EXERCISE BRIEF:
Convert the items below into a Markdown table with the columns "Index" and "Entry", one row per line, skipping blank lines and omitting the pictures. Begin at the line that contains "The image size is (931, 658)." and stop after the line that contains "[383, 1341]".

RECORD EXTRACTS:
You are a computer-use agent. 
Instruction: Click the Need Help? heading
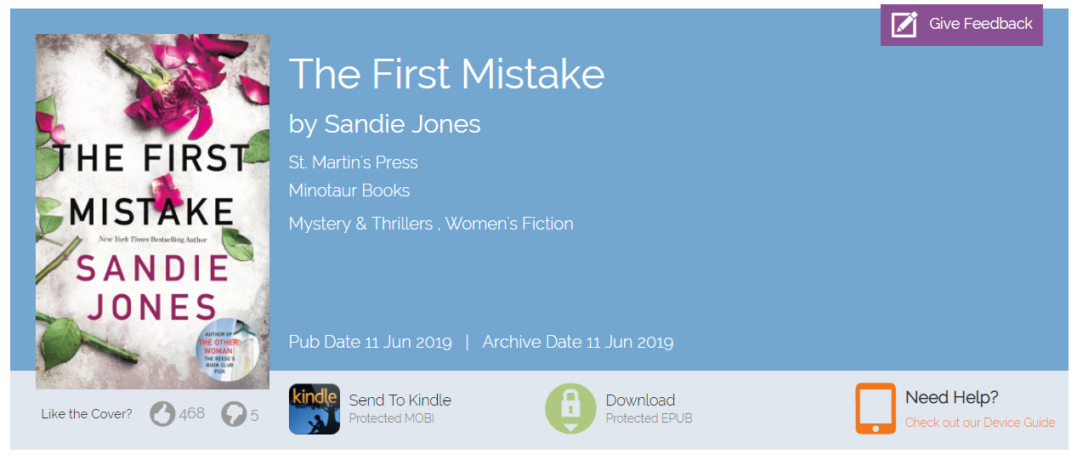point(951,397)
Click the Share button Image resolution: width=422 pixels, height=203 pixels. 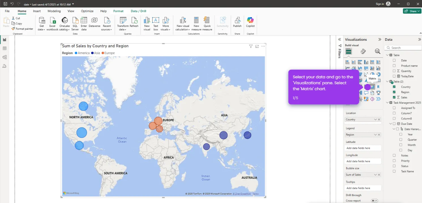pos(412,11)
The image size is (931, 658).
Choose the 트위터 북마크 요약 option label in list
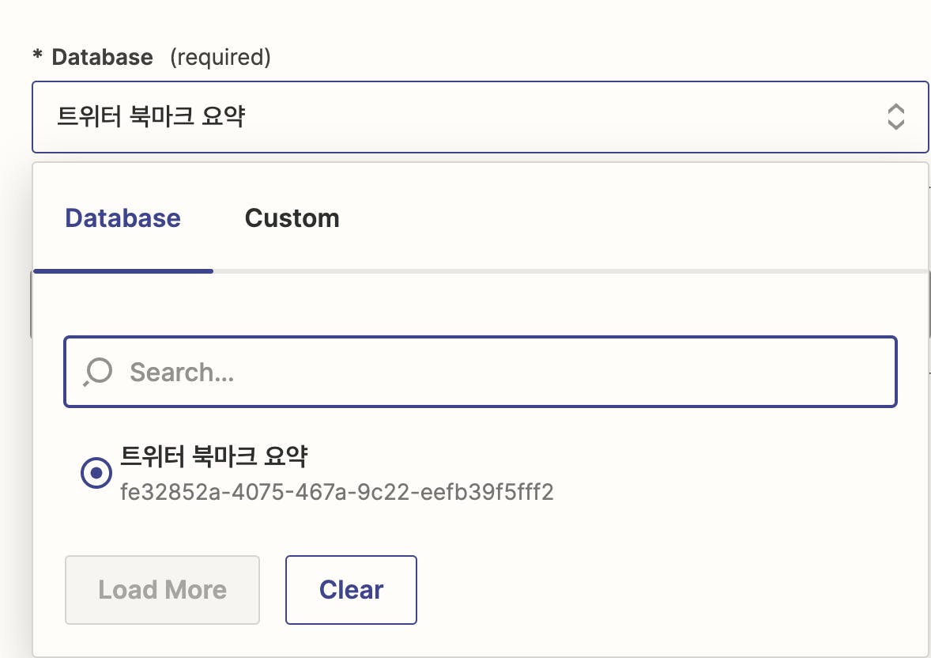pos(213,456)
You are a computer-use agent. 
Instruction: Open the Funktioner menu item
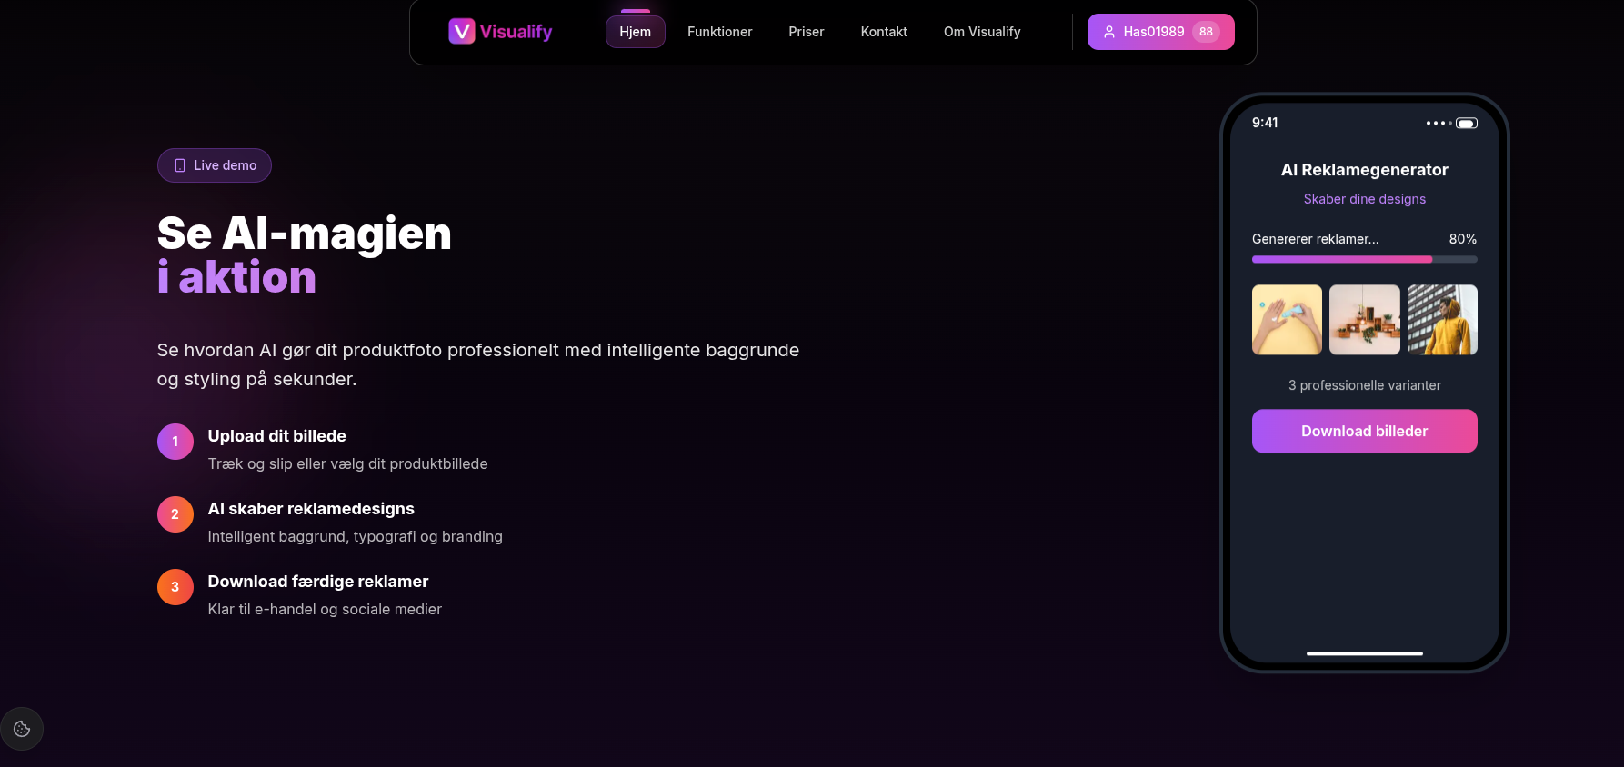click(719, 32)
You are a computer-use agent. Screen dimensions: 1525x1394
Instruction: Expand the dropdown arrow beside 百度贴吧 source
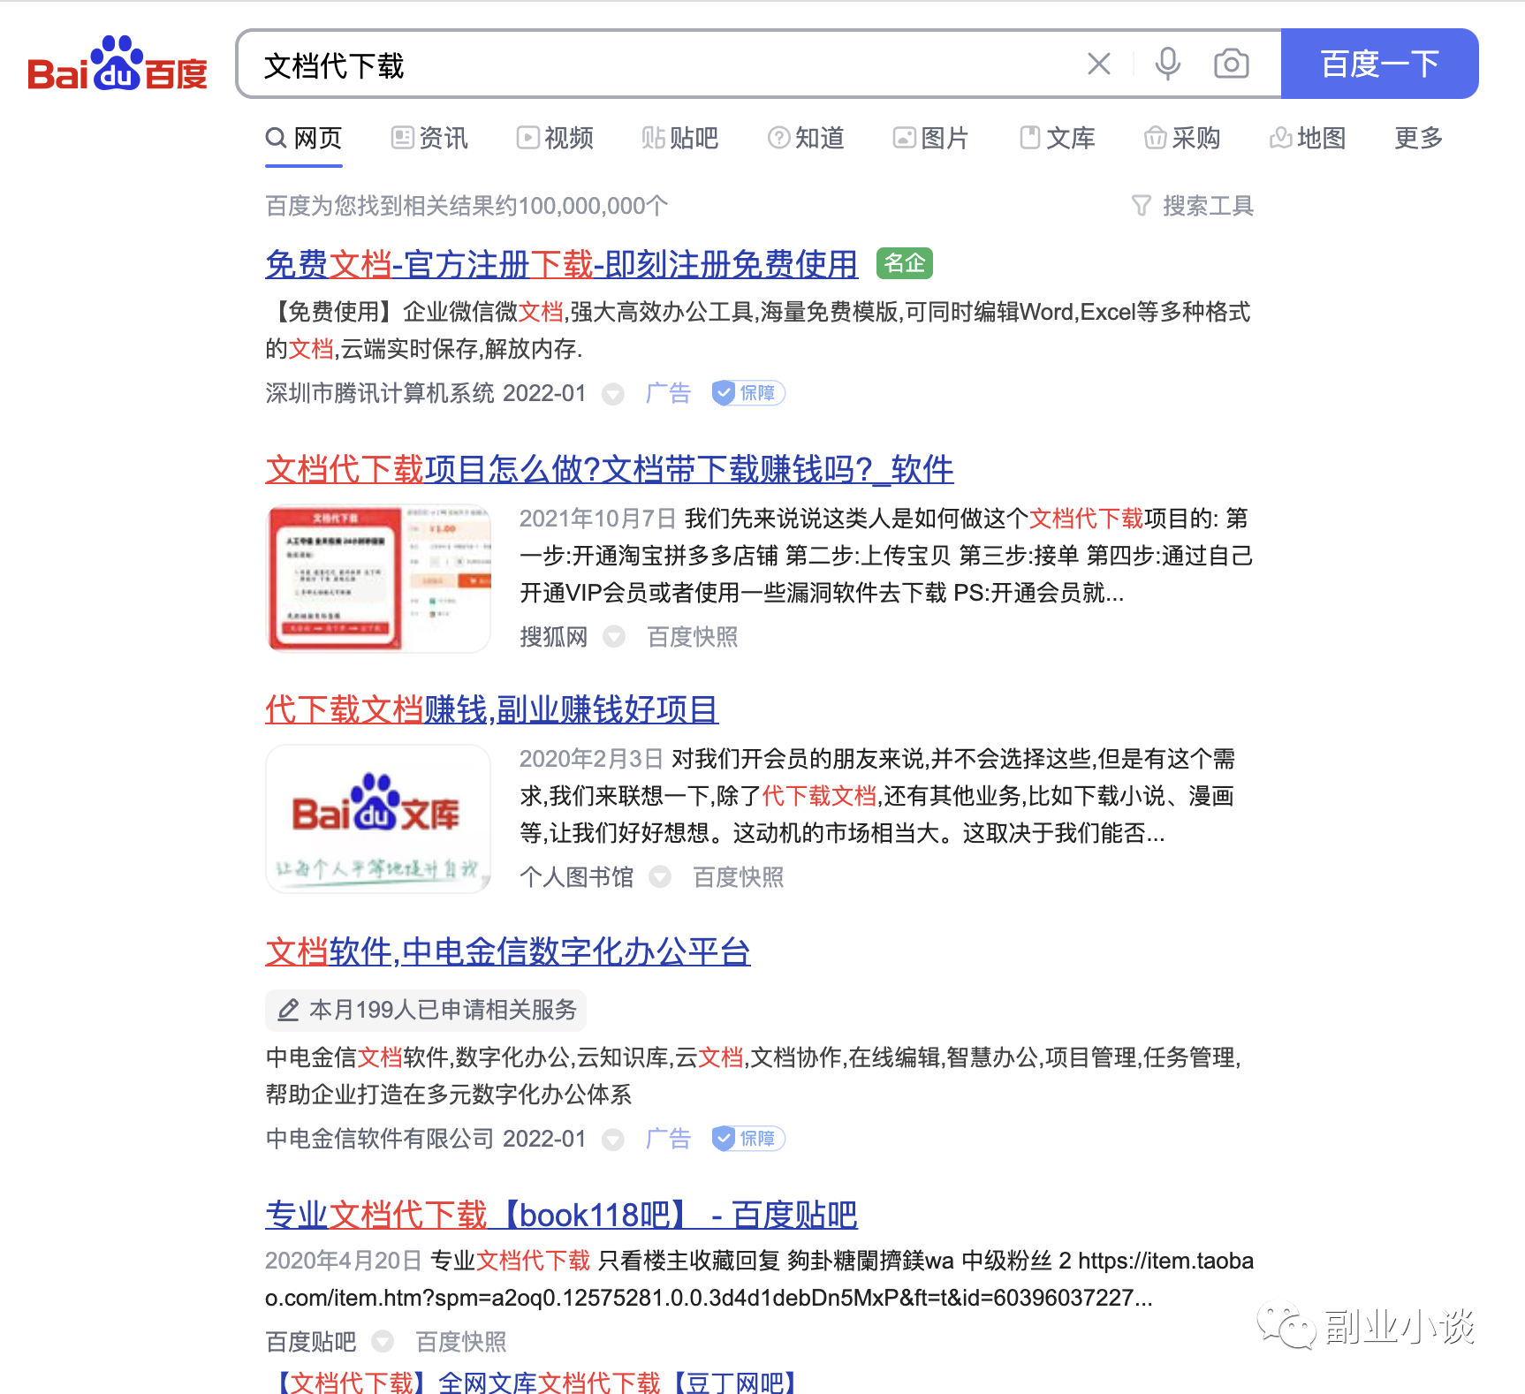[383, 1341]
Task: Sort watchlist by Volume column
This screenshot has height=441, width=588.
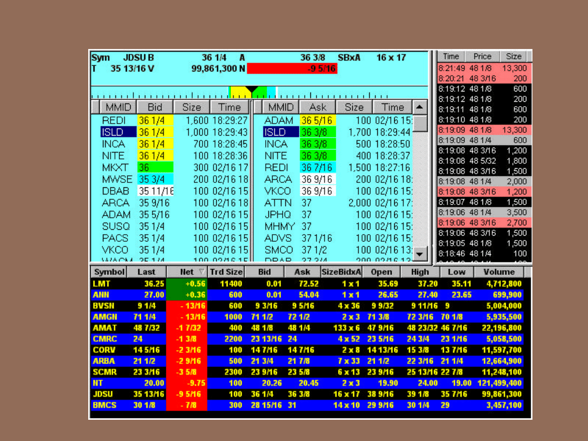Action: [x=499, y=272]
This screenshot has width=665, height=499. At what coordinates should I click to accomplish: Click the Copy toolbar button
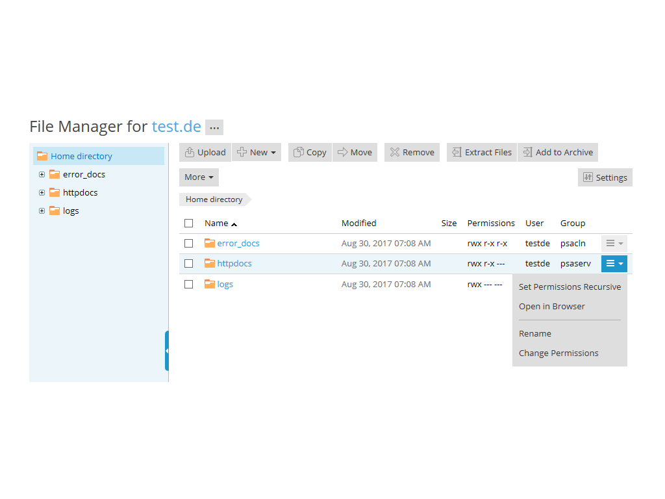pyautogui.click(x=310, y=153)
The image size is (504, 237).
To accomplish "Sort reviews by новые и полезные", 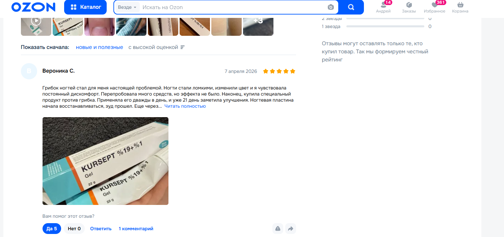I will pos(100,47).
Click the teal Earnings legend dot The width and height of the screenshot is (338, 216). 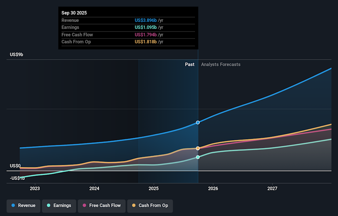(x=48, y=205)
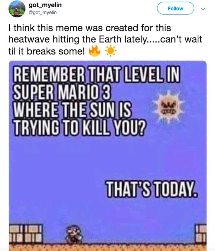Click the 'SUPER MARIO 3' text line

[x=62, y=92]
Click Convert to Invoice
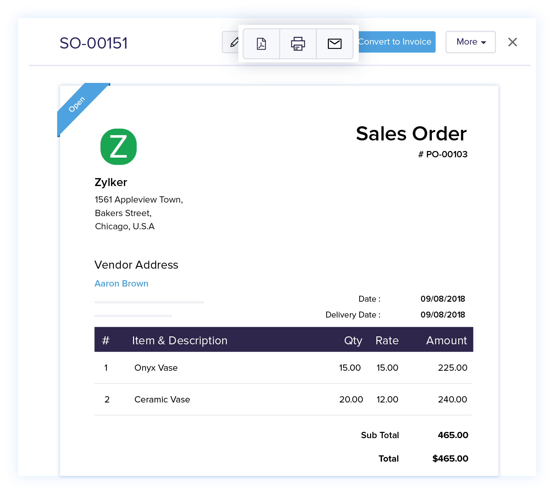This screenshot has height=494, width=554. [x=395, y=42]
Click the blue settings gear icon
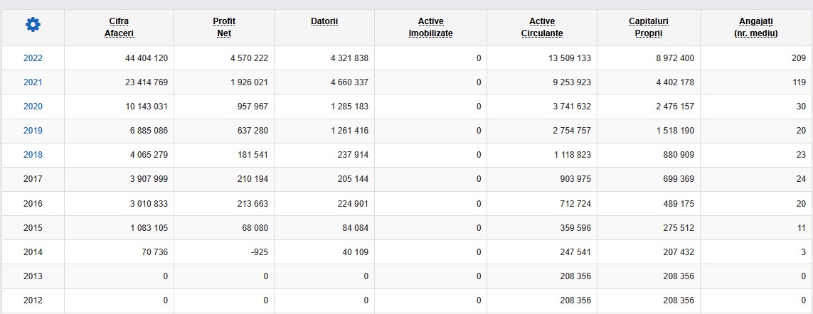Image resolution: width=813 pixels, height=314 pixels. coord(33,26)
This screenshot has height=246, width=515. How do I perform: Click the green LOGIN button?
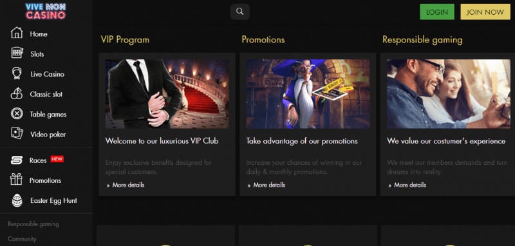pyautogui.click(x=437, y=12)
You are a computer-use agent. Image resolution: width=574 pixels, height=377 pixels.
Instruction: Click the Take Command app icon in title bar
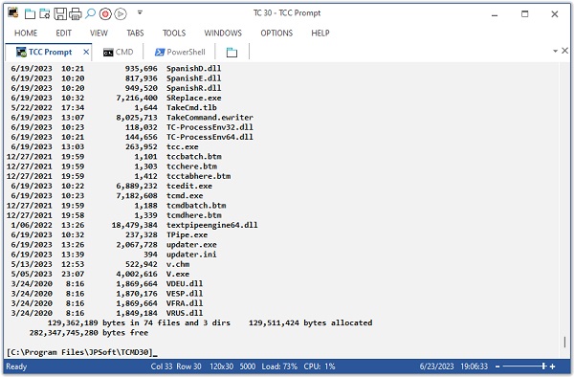point(13,12)
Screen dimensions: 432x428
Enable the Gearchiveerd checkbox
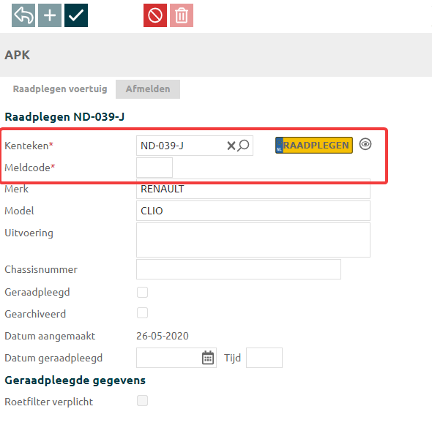[143, 313]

RESULT FOR THIS TASK:
| Index | Entry |
|---|---|
| 1 | The image size is (931, 658). |
| 2 | Choose the 트위터 북마크 요약 option label in list |
| 3 | pos(213,456) |
| 4 | You are a computer-use agent.  |
| 5 | Instruction: Open the Funktioner menu item |
| 6 | click(719, 32) |
| 7 | You are a computer-use agent. Screen dimensions: 1525x1394 |
| 8 | Instruction: Expand the dropdown arrow beside 百度贴吧 source |
| 9 | [383, 1341] |